22.10.2018

Tarnkappe für Skyrmionen

Magnetische Nanostrukturen gewinnen durch Drehimpuls-Abschirmung an Geschwindigkeit.

Das magnetische Streufeld dient unter anderem dazu, magnetisch gespeicherte Information von einer Fest­platte zu lesen. In heutigen Fest­platten ist ein einzelnes magnetisches Bit nur etwa 15 auf 45 Nano­meter groß. In neu­artigen Konzepten magnetischer Daten­speicherung möchte man solche magnetischen Bits gerne durch Strom­pulse in einem Speicher­chip hin- und her­schicken, um sie an geeignetem Ort dicht gepackt zum Speichern ab­zulegen und später wieder aus­zu­lesen. Hier erweist sich nun das magnetische Streu­feld als Fluch: Es verhindert, dass die magnetischen Strukturen noch kleiner gemacht und damit Informationen dichter gepackt werden können. Anderer­seits wird das dem Streu­feld zugrunde liegende magnetische Moment gebraucht, um die Strukturen überhaupt bewegen zu können.

Abb.: Ein ferro­magnetisches (FM) oder antiferro­magnetisches (AFM) Skyrmion besteht aus einer besonderen Anordnung der magnetischen Momente benach­barter Atome. (Bild: L. Caretta, M. Huang, MIT)

Forschern am Max-Born-Institut (MBI), am MIT und am DESY ist es nun gelungen, kleinen magnetischen Nano­strukturen eine „Tarn­kappe“ aufzusetzen und zu beobachten, wie klein und schnell solche getarnten Bits sein können. Dazu wurden Atom­sorten mit entgegen­gesetztem Dreh­sinn der Elektronen und damit entgegen­gesetztem magnetischem Moment kombiniert. Auf diese Weise lässt sich das magnetische Streu­feld reduzieren oder sogar völlig abschalten – die einzelnen Atome in der Nano­struktur haben dabei aber immer noch ein magnetisches Moment, sie tragen quasi nur eine Tarn­kappe.
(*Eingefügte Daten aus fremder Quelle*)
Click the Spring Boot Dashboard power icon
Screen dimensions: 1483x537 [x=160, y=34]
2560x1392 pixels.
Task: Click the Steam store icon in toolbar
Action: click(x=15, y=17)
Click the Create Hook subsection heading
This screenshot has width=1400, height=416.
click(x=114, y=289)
Dennoch war es den Forschen möglich, die kleinen Strukturen abzubilden. Sie bedienten sich dabei der Methode der Röntgen­holographie, die es erlaubt, gezielt nur die magnetischen Momente einer einzigen Atom­sorte sichtbar zu machen – so ließen sich die Strukturen ohne ihre Tarnkappe abbilden.

Dabei zeigte sich, dass durch geschicktes Einstellen der Stärke der Tarn­kappe zwei Dinge erreicht werden können, die für mögliche Anwendungen als Daten­speicher wichtig sind. „In unseren Bildern können wir sehr kleine, runde magnetische Strukturen erkennen“, erklärt Bastian Pfau vom MBI. „Die kleinsten Durch­messer, die wir gefunden haben, betragen nur zehn Nanometer.“

Könnten diese Strukturen zur Daten­speicherung genutzt werden, ließe sich daher die Speicher­dichte gegenüber heutigen Fest­platten noch einmal deutlich erhöhen. In weiteren Messungen am MIT fanden die Forscher zudem heraus, dass sich getarnte Nano­magnete durch Strom­pulse besonders schnell bewegen lassen – eine wichtige Eigen­schaft für eine mögliche Anwendung. So wurden Geschwindig­keiten von über einem Kilo­meter pro Sekunde erreicht.

„Dass dies möglich ist, ist eine Konsequenz der Quanten­physik“, erklärt Stefan Eisebitt vom MBI. „Der Beitrag der Dreh­bewegung eines Elektrons um den Atom­kern zum magnetischen Moment ist nur halb so groß wie der Beitrag, den die Drehung des Elektrons um sich selbst liefert.“ Kombiniert man verschiedene Atom­sorten mit unter­schiedlichem Dreh­sinn der Elektronen in einem Fest­körper, so kann man den Gesamt­drehimpuls des Systems auslöschen und dennoch ein kleines magnetisches Moment bei­behalten.

Da der Dreh­impuls zu einer Ab­bremsung der Bewegung der magnetischen Strukturen durch Strom­pulse führt, lassen sich mit diesem Ansatz hohe Geschwindig­keiten erzielen. Gelingt es also, die Tarn­kappe genau zu justieren, dann können die entstehenden magnetischen Nano­strukturen sowohl sehr klein sein als auch schnell bewegt werden – eine interessante Aussicht für neuartige Speicher­technologien auf der Basis magnetischer Nano­strukturen.